© Daniel Josefsohn

Jan Böhmermann Der Alleinunterhalter

ZEITmagazin Nr. 2/2015
Im Februar wechselt Jan Böhmermann mit seiner Sendung ins ZDF. Das ist ein Wagnis und ein Wahnsinn fürs deutsche Fernsehen. Für Böhmermann ist es ein Kampf: Um Zuschauer und um die Frage, wie nahe er ihnen kommen kann. Von

Als er dreizehn ist, entscheidet er sich für Judo. Da kann er alleine kämpfen, da muss er nicht mehr mit zehn Jungs, die er nicht mag und die ihn nicht mögen, hinter einem Ball herlaufen. Wenn er beim Judo verliert, dann ist es seine Schuld, dann liegt es nicht an der Mannschaft, an diesem Haufen von Vollidioten. Jahre später, mit 33, sagt Jan Böhmermann: "Ich habe ja nun wirklich nichts zu verlieren. Außer einer Sendung im ZDF."

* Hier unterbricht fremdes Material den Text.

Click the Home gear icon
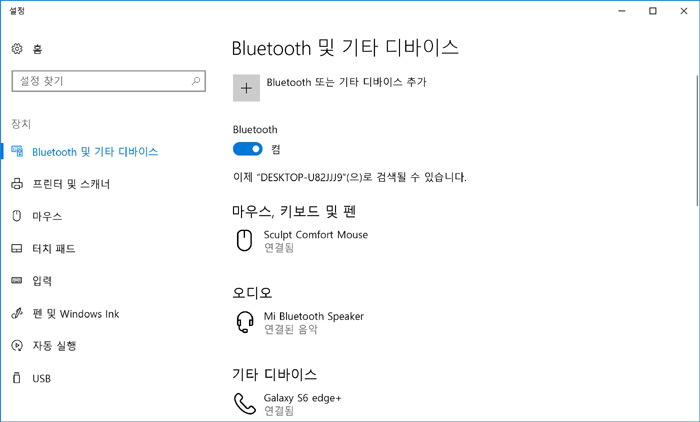700x422 pixels. 17,49
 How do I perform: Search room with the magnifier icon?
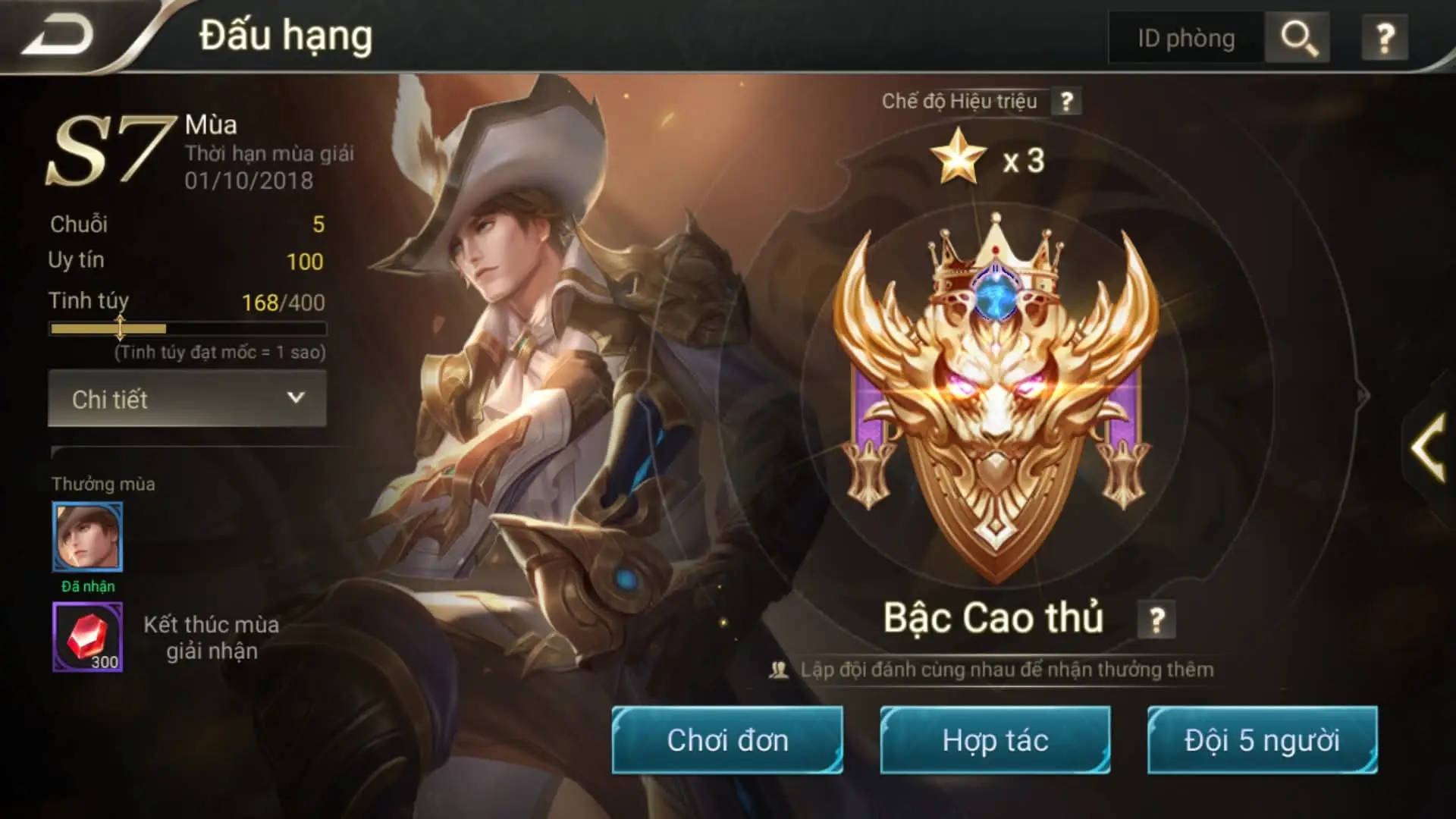click(x=1298, y=38)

Die Sendung, die er verlieren könnte, gibt es noch nicht, jedenfalls nicht in dem Format, in dem sie sein wird, wenn sie am Freitag, dem 6. Februar, zum ersten Mal im ZDF ausgestrahlt wird, irgendwann um Mitternacht, am Programmrand – so nennen sie diesen Sendeplatz beim Fernsehen. Was es bisher gab, war Böhmermanns Sendung Neo Magazin. Die lief bis Ende vergangenen Jahres im Digitalsender ZDFneo, donnerstagabends, eine halbe Stunde. Die Sendung war ein bisschen wie Judo. Böhmermann kämpfte alleine mit einer Mischung aus Humor und Wut gegen alle, die er verachtet: gegen den Sänger Campino, den Rapper Bushido, die Pegida-Anhänger oder den Bild-Chefredakteur Kai Diekmann. Einer gegen alle, Böhmermann gegen den Rest der Welt. Allerdings kennt der Rest der Welt seine Sendung praktisch nicht. Norbert Himmler ist der Meinung, dass das anders werden sollte.

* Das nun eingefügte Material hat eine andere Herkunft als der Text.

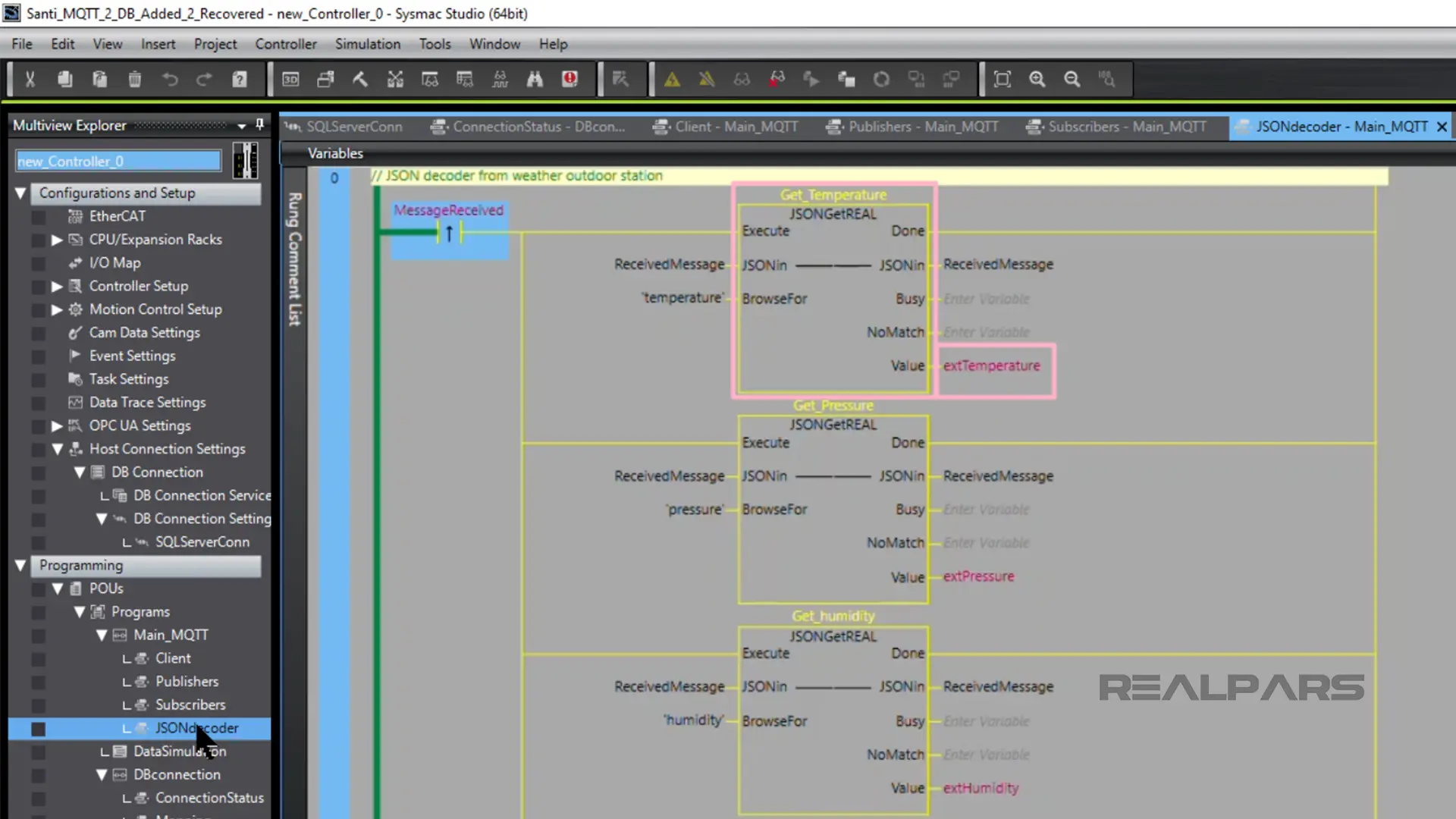
Task: Open the Subscribers program in tree
Action: click(190, 704)
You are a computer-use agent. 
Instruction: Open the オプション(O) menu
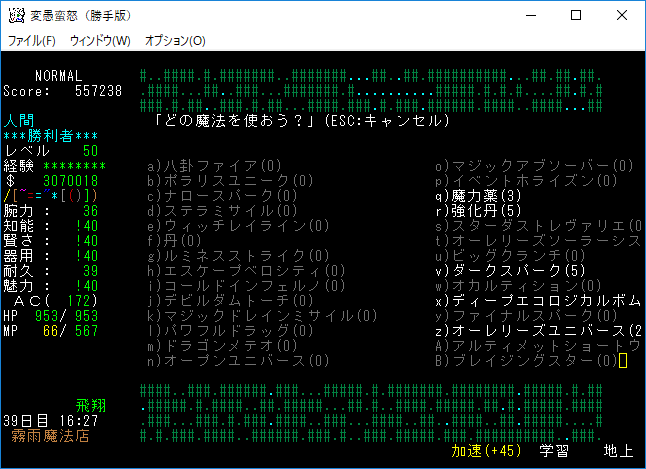point(175,41)
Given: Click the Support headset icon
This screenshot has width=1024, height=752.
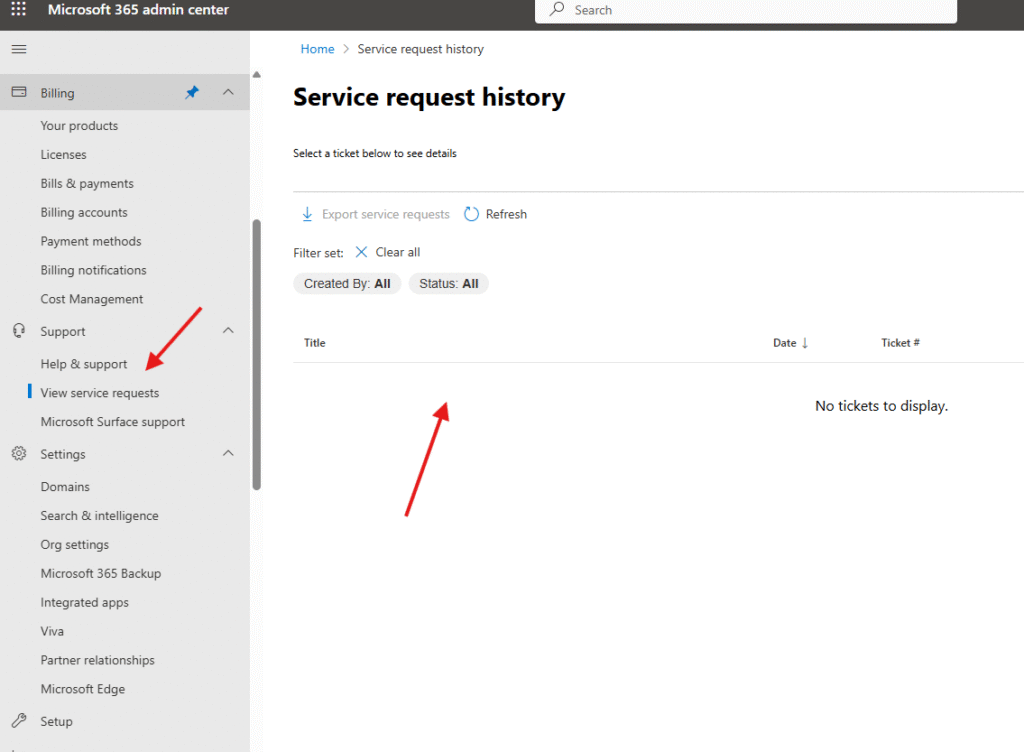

Himmler ist der Programmchef des ZDF. Er holt Böhmermann jetzt aus der Sparte ins Hauptprogramm. Bei Joko und Klaas haben sie diesen Schritt verpasst, deren Sendung lief zunächst auch auf ZDFneo, dann auf ProSieben, und mittlerweile setzt der Privatsender auch am Samstagabend auf die zwei und ist damit erfolgreich. Jetzt will das ZDF nicht noch ein Talent verlieren. Und der Sender braucht Böhmermann, um sich zu verjüngen, nicht von heute auf morgen, sondern behutsam. 2014 war zwar ein erfolgreiches Jahr für den Sender. Aber der durchschnittliche Zuschauer ist 61 Jahre alt. Für ihn gibt es am Sonntagabend das Herz-Kino und an Weihnachten Die Helene Fischer Show. Wenigstens der Freitagabend soll ein "junger Abend" werden, mit der heute show, mit aspekte, und jetzt auch noch mit Böhmermanns Neo Magazin Royale wie die Sendung fortan heißen wird .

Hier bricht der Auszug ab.